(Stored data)
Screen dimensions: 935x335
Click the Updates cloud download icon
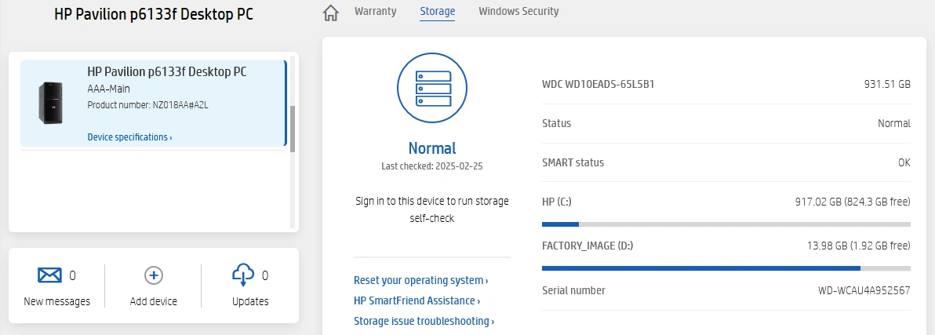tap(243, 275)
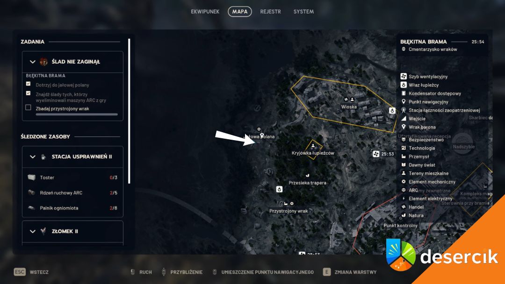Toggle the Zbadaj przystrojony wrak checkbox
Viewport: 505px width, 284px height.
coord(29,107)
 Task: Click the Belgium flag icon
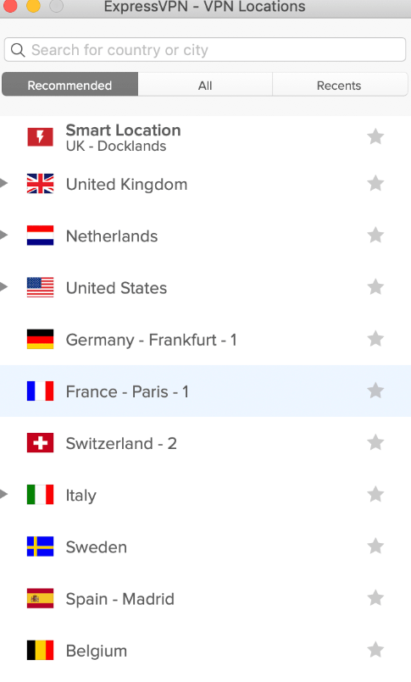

> _EXERCISE BRIEF_: Render the lines of the data above as a numbered list, skipping blank lines and leaving out the pictures.

> _IN RESPONSE_:
1. Screen dimensions: 935x335
2. Click the Updates cloud download icon
3. tap(243, 275)
4. Toggle the Zbadaj przystrojony wrak checkbox
5. Viewport: 505px width, 284px height.
6. coord(29,107)
7.  Task: Click the Belgium flag icon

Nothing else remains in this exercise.